In the latter case, Selden, J., holds that there is, in every contract for the sale of land, an implied warranty that the vendor has a- good title to the premises contracted to be sold, unless such warranty is expressly excluded by the terms of the contract. It is not very material whether the covenant to give a deed, or to give a good and sufficient deed of conveyance, are so construed as to entitle the purchaser to a valid title ; or whether the same result is reached by implying a covenant of warranty- that the vendor has a good title.

The case of Burwell v. Jackson seems to me entirely decisive of this case; as it gives to the defendant the benefit of the implied warranty, and holds that the title of the plaintiff being defective when the contract was made, the defendant had the right to treat thé contract as rescinded, and the failure of- title was a good defense to an action for the purchase money. ' -J

The plaintiff’s counsel does not, in terms, deny but that the cases cited dispose of this case, unless the provision in the contract that the deed, when given, shall contain a covenant against the plaintiff’s own acts, takes the case out of the principles decided in those cases. It only remains to inquire whether the clause of the contract, referred to, has the effect contended for.

It cannot require argument to demonstrate that if in *592every contract for the. sale of land there is an implied warranty .that the vendor has a good title, unless the warranty is expressly excluded by the terms of the contract, the provision for a covenant against the vendor’s own acts is not an express exclusion of the implied covenant ; that it is in no manner inconsistent with the implied covenant.

It is the granting or habendum clause of the deed which transfers the title ; the covenants do not, and were never intended to, convey the title.
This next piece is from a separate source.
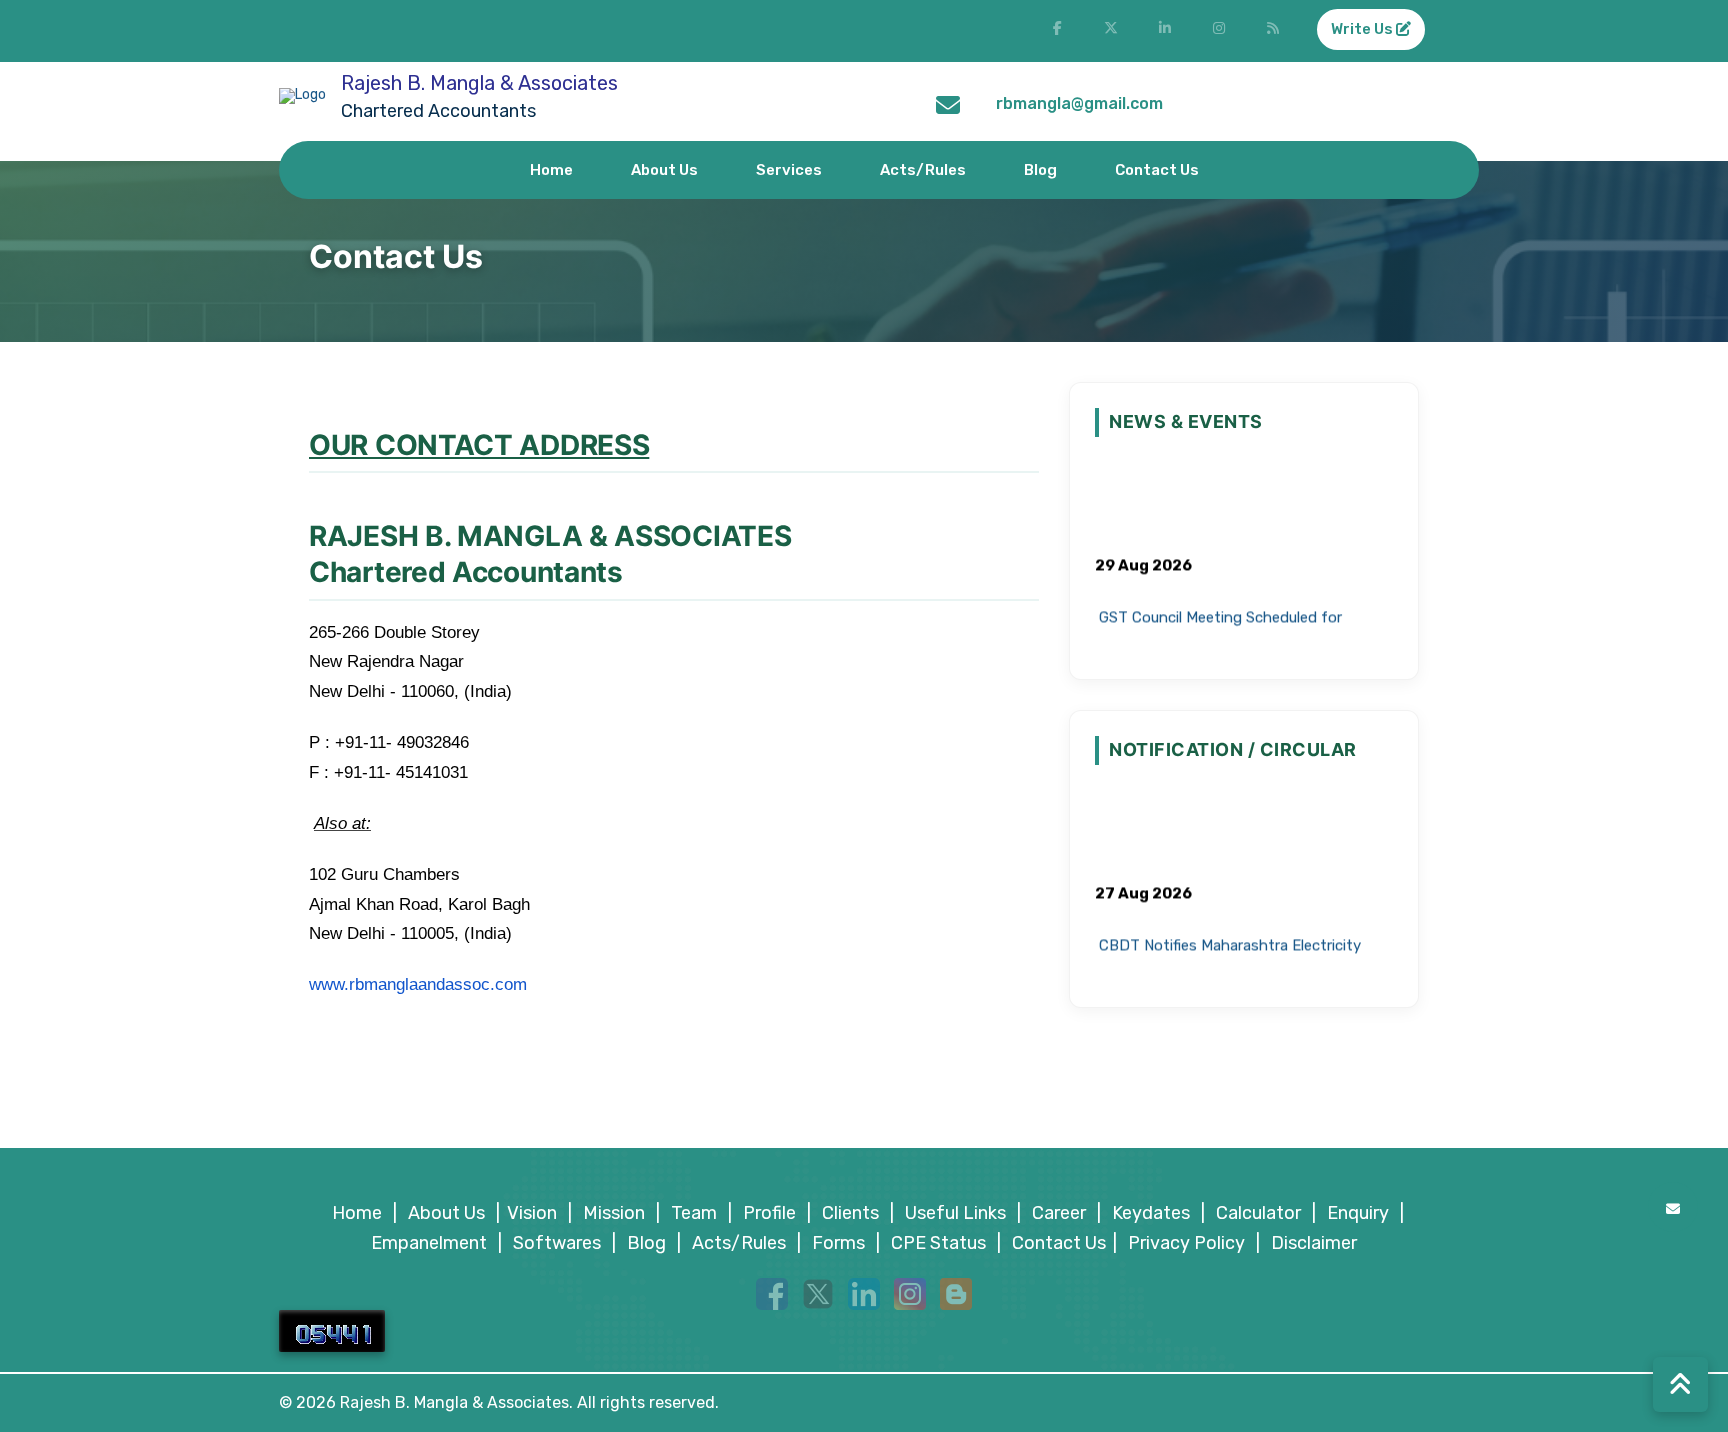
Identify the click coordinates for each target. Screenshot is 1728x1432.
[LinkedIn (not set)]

The covenants in a deed are designed to operate after the title, if there is any, has vested in the purchaser, and by way of damages, to indemnify against any defects or imperfections there may be in the title; or, if there has been an entire want or failure of.title, to indemnify the purchaser, in that contingency.

The intention of the parties is to have effect in this as in all other contracts ; and in order to ascertain the intention, it is proper to take in consideration all the provisions of the contract; and if the covenant under consideration shows that it was the design of the vendor to sell, and of the vendee to receive, only such title as the former had, to the premises, we must give it effect. But, as already suggested, the contract calls for the fee, and the law implies that the fee is perfect in the vendor; and if it is not, the vendee is at liberty to disaffirm the contract.

The covenant has no operation on the title at the time of making the contract, and does not take effect until the delivery of the deed. A covenant is of very little consequence, when the title is perfect, as it must be, in order to enable the vendor to fulfill his contract. Covenants are taken for more abundant caution. One man is satisfied with the covenant of warranty, only; another wants what is popularly known as a full covenant deed; another is satisfied with the covenant contended for in this case.

The kind or nature of the covenant required to be given *593depends more upon the source from which the title has been derived, by the vendor, than on the nature of the title itself. If the vendor has obtained his grant from a man whose title has been repeatedly examined and known to be perfect, a purchaser might well be satisfied with a covenant that would protect him against any incumbrance attaching, or other defect occurring, since the date of the deed to him. In other words, the covenant throws no light on the intention of the parties, as to the title to be conveyed. Had the contract in question expressly provided that there should be no covenant whatever, in the deed, the defendant would still have been entitled to a perfect title to the land.

[Oneida General Term, January 7, 1863.

Mullin, Morgan and Bacon, Justices.]

I am of the opinion that the referee erred in the construction given by him to the contract; and that his judgment should be reversed, and a new trial ordered; costs to abide the event.